On Monday, Merck said that it is seeking emergency use authorization by the FDA for its antiviral COVID-19 treatment named “molnupiravir.” The medication, which is a capsule and developed by Merck and Ridgeback Biotherapeutics, would be the first oral antiviral therapy to combat COVID-19 if approval is granted. 

Georgia’s hospitals have about 13% of their intensive care unit beds left for sick patients. From Oct. 3-9, about 99.9% of COVID-19 cases in the Southeastern U.S. were delta variant cases, according to the Centers for Disease Control and Prevention.

The majority of people who are hospitalized with COVID-19 are unvaccinated.

Georgia’s case data by age shows children aged 0-17 are the second-highest in contracting the virus out of all age groups. The highest rate is in those aged 30-59.

The U.S. Office of Management and Budget issued new guidelines on Monday afternoon, ahead of the Nov. 22 deadline for certain workers to be completely vaccinated under President Joe Biden’s vaccine mandate, listing specific medical circumstances that would justify an exemption, according to U.S. News & World Report.

Workers must have their first vaccination within two weeks after an exemption request being refused or a medical issue being resolved, according to the rules. They also state that if federal authorities conclude that no alternative safety approach is acceptable, they may reject medical or religious exemptions.

Data breakdown: University of Georgia

The university conducted 695 surveillance tests during the week of Oct. 4-8, a decrease compared to the 843 tests last week. With fewer tests occurring, fewer cases are able to be detected.

Of the total positive cases this week, nine of them belonged to employees and 19 belonged to students.

For the week of Oct. 4-10, the UHC administered 471 vaccines, a decrease from the 530 administered last week. Cumulatively, the UHC has administered 27,449 vaccines.
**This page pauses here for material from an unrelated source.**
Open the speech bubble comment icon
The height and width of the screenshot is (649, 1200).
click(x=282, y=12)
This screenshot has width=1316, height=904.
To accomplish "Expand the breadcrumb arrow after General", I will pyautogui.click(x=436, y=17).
Students and faculty may book a vaccine appointment at the UHC Vaccine Portal or get vaccinated at any University System of Georgia school. Students may also get tested for COVID-19 at the UHC with walk-in appointments.
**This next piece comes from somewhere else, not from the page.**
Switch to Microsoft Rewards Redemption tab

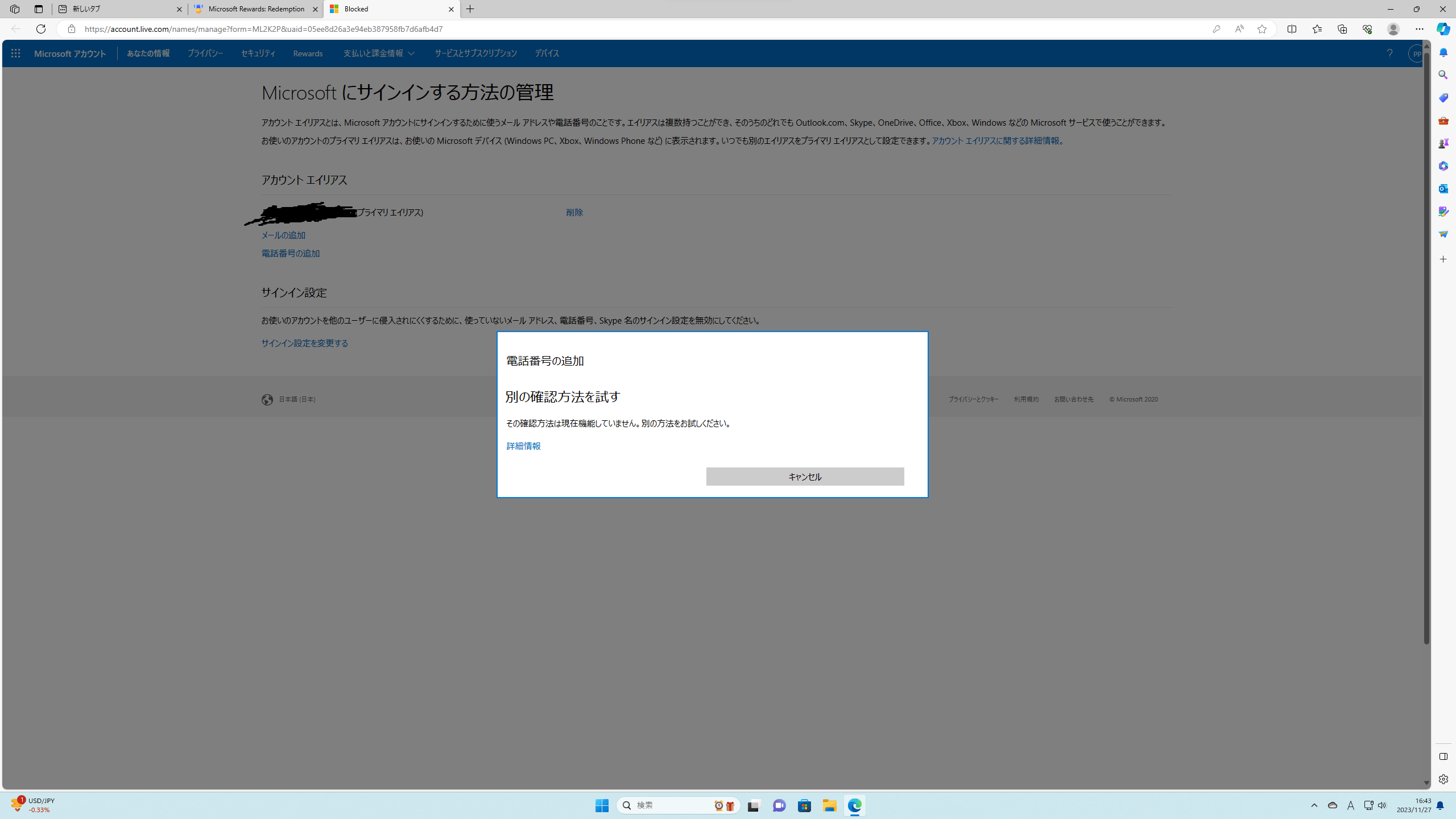tap(256, 9)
Data breakdown: Athens-Clarke County

According to the DPH, from Oct. 8-13, the county reported 84 new confirmed cases, compared to 135 from Oct. 2-7, according to the Georgia DPH. The county’s seven-day average positivity rate was 5.8%. The World Health Organization recommends communities maintain a positivity rate below 5%.

This week, ACC reported zero confirmed COVID-19 deaths.
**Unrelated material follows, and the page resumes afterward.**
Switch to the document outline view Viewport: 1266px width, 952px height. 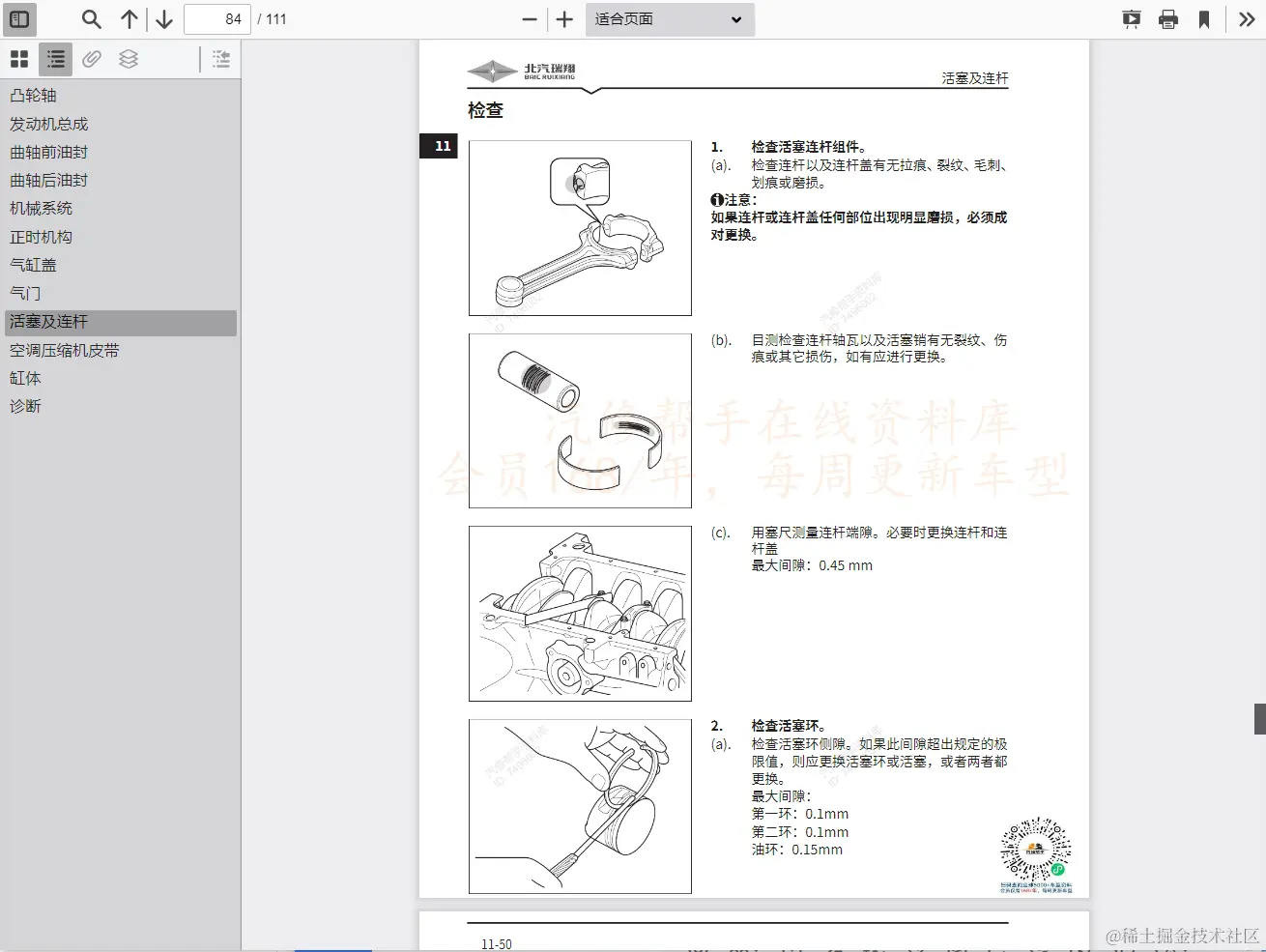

According to the Georgia Geospatial Information Office, the number of current hospitalizations in Region E — which includes ACC and several surrounding counties — decreased last week. On Oct. 13, there were 104 hospitalized COVID-19 patients, compared to 118 on Oct. 6.

According to the Georgia DPH, about 45% of the county is fully vaccinated. This percentage is below what is needed to achieve herd immunity, when enough people are vaccinated to stop or severely slow transmission of the virus.

Data breakdown: Georgia

Statewide, the weekly rate of new confirmed COVID-19 cases has decreased.

According to the DPH, Georgia reported 12,739 confirmed COVID-19 cases between Oct. 8-13. This is a decrease of about 5,800 from the 18,584 cases between Oct. 2-7. The state’s seven-day average positivity rate decreased to 7.7% on Oct. 13, according to current data.

The number of confirmed deaths in the state decreased drastically — Georgia recorded 339 confirmed COVID-19 deaths between Oct. 8-13 compared to the 614 between Oct. 2-7.

According to the DPH, about 5 million Georgians have been fully vaccinated, or about 49% of the state. In comparison, the U.S. has a current full vaccination rate of 56%. Approximately 5.7 million Georgians, or 55% of the state, have received at least one dose of the vaccine.

According to the CDC, even fully vaccinated people should wear a mask indoors if in an area of substantial or high transmission. Currently, the CDC says Clarke County’s level of community transmission is high, along with most other counties in Georgia. The CDC has also released guidelines advising vaccinated individuals to still wear masks over their nose and mouth when in public, indoor settings.